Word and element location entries
————

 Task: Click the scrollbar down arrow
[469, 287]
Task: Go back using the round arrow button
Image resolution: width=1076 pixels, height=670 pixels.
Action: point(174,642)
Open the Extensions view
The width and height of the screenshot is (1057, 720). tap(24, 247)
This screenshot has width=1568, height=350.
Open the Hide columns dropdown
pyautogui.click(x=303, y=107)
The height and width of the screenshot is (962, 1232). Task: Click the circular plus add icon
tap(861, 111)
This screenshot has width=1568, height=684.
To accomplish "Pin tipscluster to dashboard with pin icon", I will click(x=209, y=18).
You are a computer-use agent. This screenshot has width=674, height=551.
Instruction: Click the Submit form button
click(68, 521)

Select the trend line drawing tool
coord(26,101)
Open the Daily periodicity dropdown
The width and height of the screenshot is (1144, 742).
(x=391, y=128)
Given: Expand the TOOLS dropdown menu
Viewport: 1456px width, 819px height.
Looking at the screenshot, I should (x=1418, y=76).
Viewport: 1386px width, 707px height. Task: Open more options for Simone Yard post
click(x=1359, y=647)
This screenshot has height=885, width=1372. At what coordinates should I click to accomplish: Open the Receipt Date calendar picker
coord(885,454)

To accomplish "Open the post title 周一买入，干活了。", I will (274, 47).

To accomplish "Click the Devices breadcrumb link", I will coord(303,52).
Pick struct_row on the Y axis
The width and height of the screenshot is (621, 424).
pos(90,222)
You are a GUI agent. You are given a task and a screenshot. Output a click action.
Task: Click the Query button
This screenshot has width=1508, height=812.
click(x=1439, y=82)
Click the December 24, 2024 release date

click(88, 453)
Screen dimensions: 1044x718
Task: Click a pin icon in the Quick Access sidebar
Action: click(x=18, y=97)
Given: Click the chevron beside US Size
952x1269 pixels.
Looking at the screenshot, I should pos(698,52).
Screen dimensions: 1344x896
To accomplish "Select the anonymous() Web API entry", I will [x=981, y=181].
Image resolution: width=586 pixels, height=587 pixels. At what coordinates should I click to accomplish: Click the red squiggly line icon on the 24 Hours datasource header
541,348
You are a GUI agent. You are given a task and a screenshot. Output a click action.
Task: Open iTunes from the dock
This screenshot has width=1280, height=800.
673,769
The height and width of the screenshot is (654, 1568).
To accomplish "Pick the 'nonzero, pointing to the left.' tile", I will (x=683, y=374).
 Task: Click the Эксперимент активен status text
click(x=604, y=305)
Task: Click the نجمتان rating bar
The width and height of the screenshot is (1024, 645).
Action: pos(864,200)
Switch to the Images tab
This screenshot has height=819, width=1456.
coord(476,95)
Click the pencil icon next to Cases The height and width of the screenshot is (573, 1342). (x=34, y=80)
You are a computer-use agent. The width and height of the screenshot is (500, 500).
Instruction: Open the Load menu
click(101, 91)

————

Exercise directions
Rename "Query button" to "Search button" in the entries between the lines holding "Pick struct_row on the Y axis" and "will [x=981, y=181].", inclusive, and leave everything else unchanged. Give back only those lines.

The completed task
Pick struct_row on the Y axis
The width and height of the screenshot is (621, 424).
pos(90,222)
You are a GUI agent. You are given a task and a screenshot. Output a click action.
Task: Click the Search button
This screenshot has width=1508, height=812.
click(x=1439, y=82)
Click the December 24, 2024 release date

click(88, 453)
Screen dimensions: 1044x718
Task: Click a pin icon in the Quick Access sidebar
Action: click(x=18, y=97)
Given: Click the chevron beside US Size
952x1269 pixels.
Looking at the screenshot, I should pos(698,52).
Screen dimensions: 1344x896
To accomplish "Select the anonymous() Web API entry", I will [x=981, y=181].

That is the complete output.